■ Listed entries ■

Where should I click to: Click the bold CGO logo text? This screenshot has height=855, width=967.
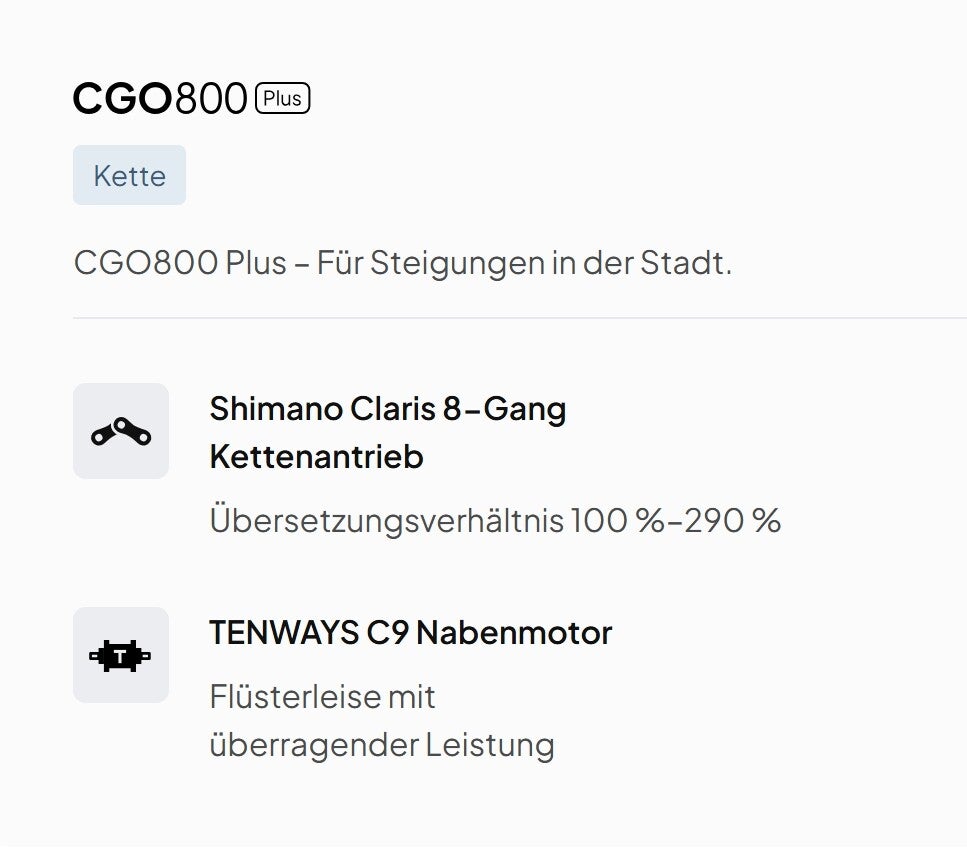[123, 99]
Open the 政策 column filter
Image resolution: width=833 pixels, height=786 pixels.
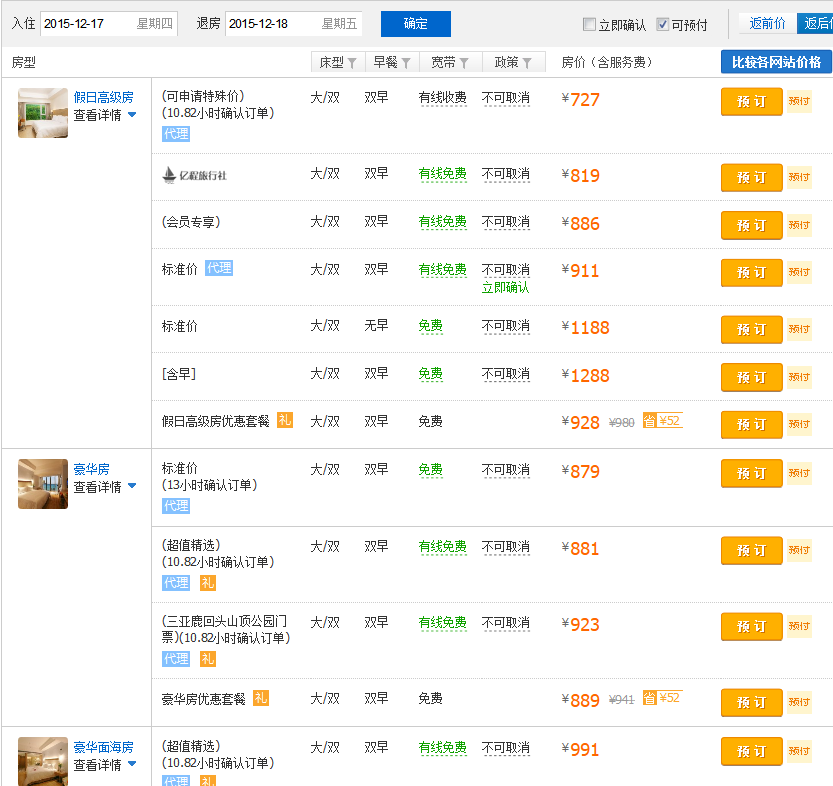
--
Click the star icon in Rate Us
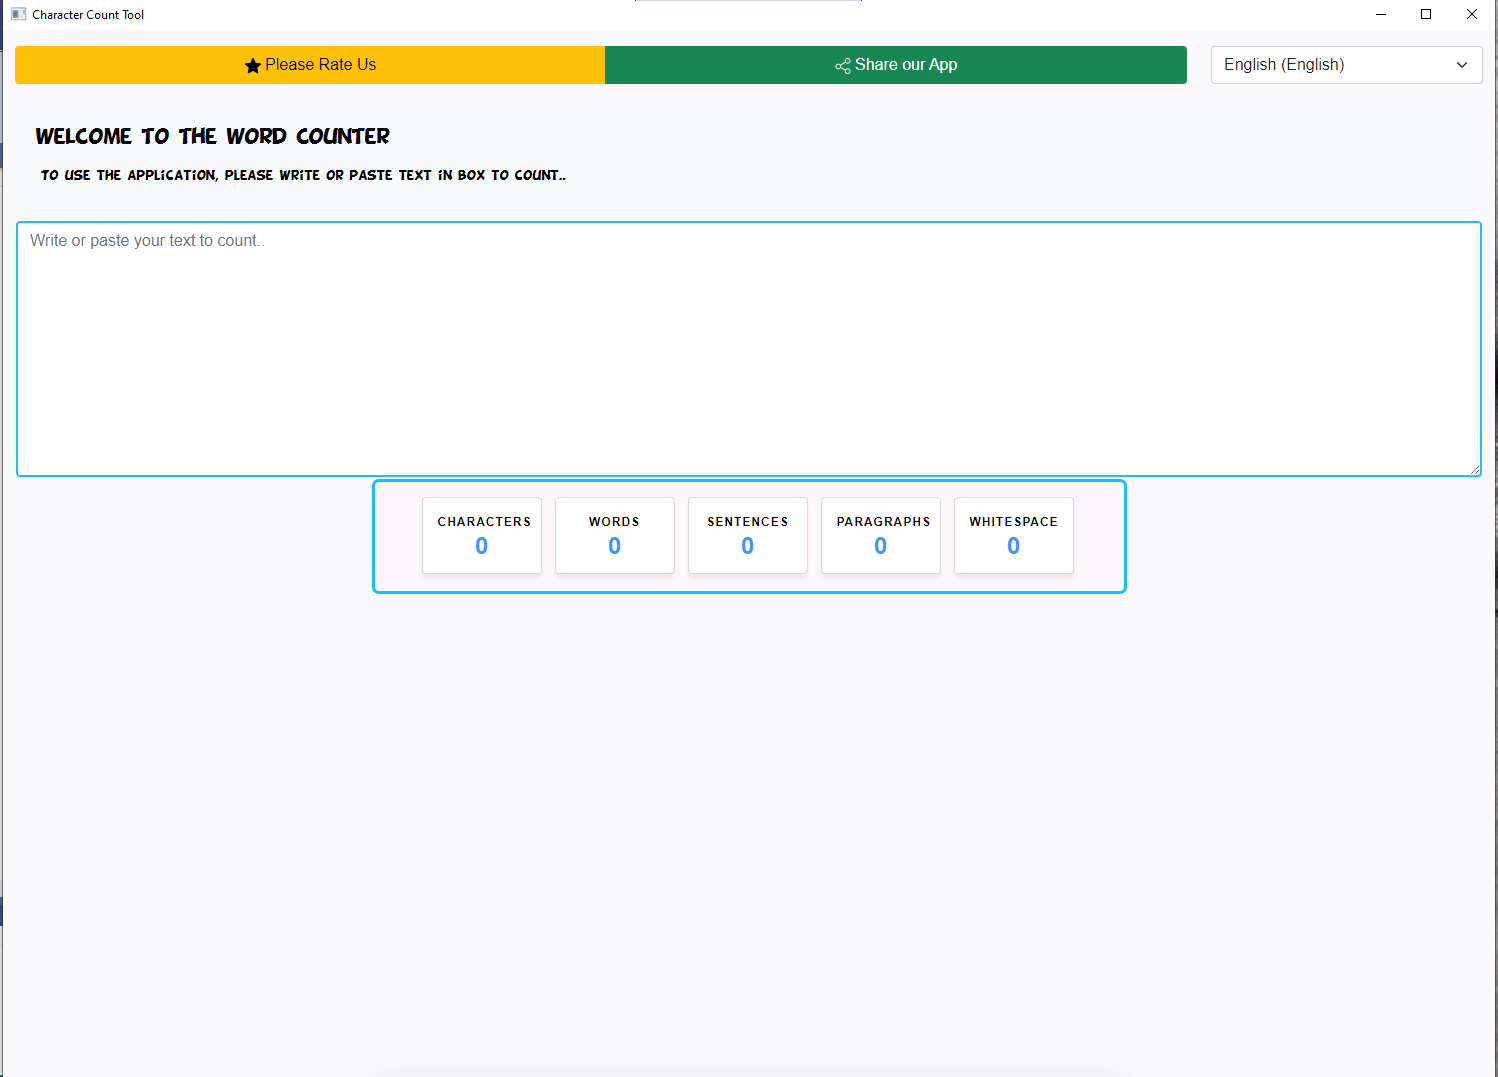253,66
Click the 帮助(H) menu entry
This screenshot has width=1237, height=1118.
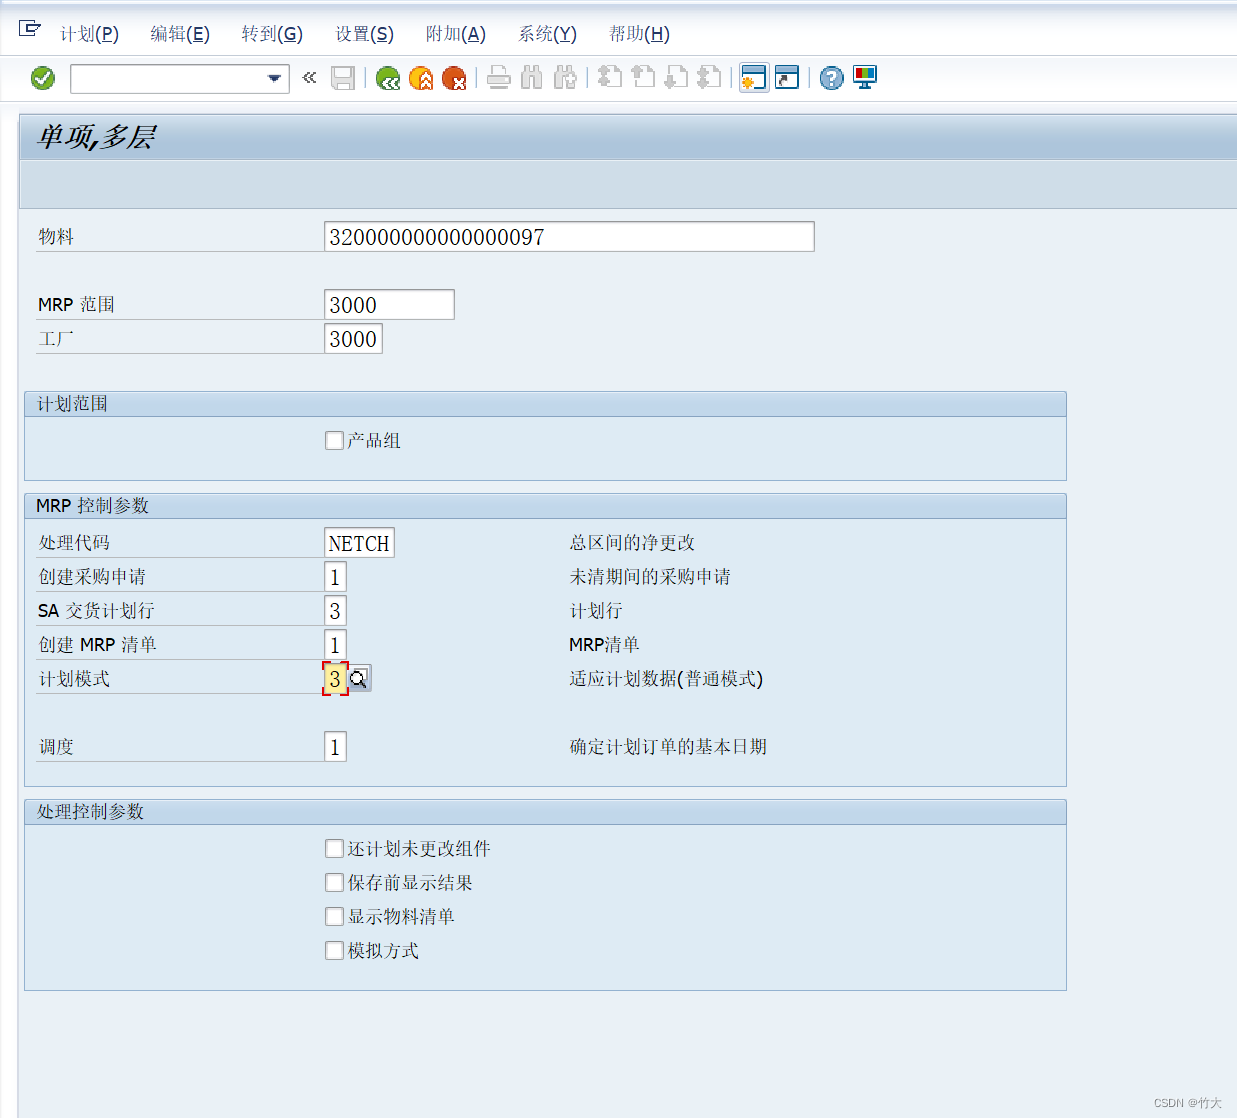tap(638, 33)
--
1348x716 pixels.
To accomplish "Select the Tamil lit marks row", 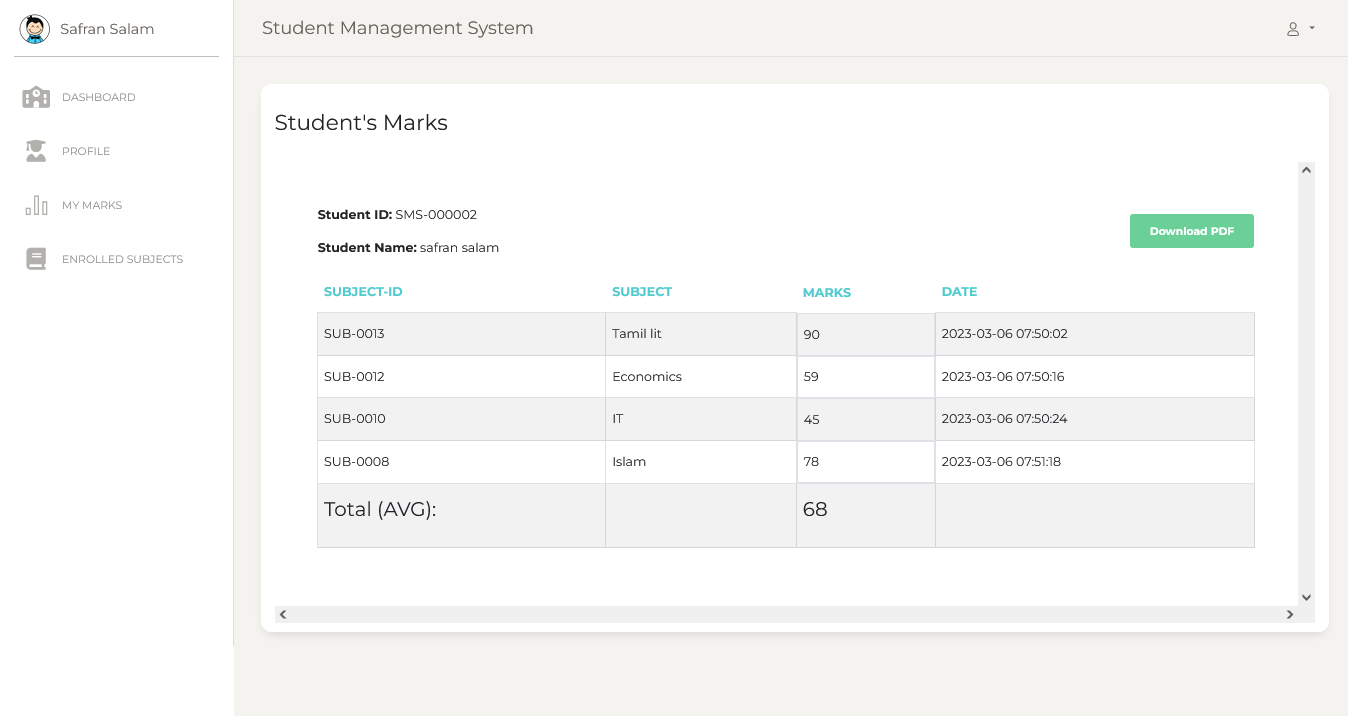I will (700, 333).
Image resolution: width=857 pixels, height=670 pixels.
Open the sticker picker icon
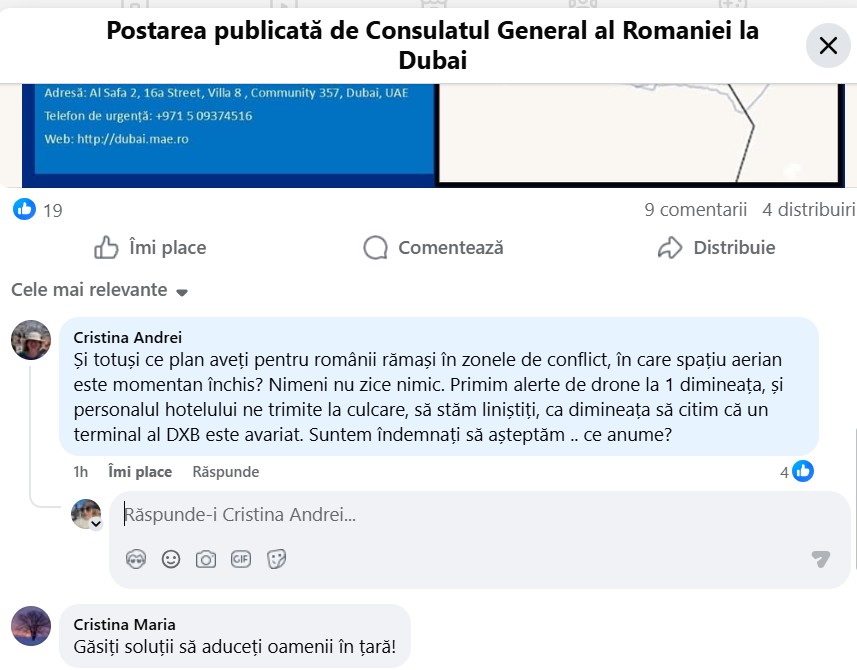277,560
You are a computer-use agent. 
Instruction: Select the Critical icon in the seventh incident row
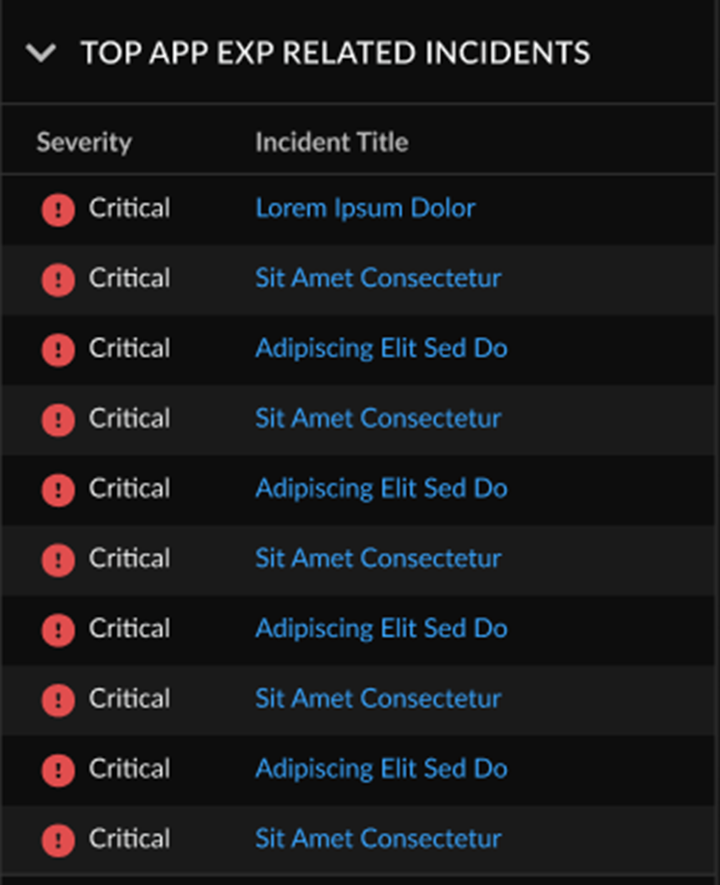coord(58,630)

■ Task directions ■
Taking the lines above one at a time, give the number of them that contain the string "pixels". Add nothing else.

■ The completed task ■
3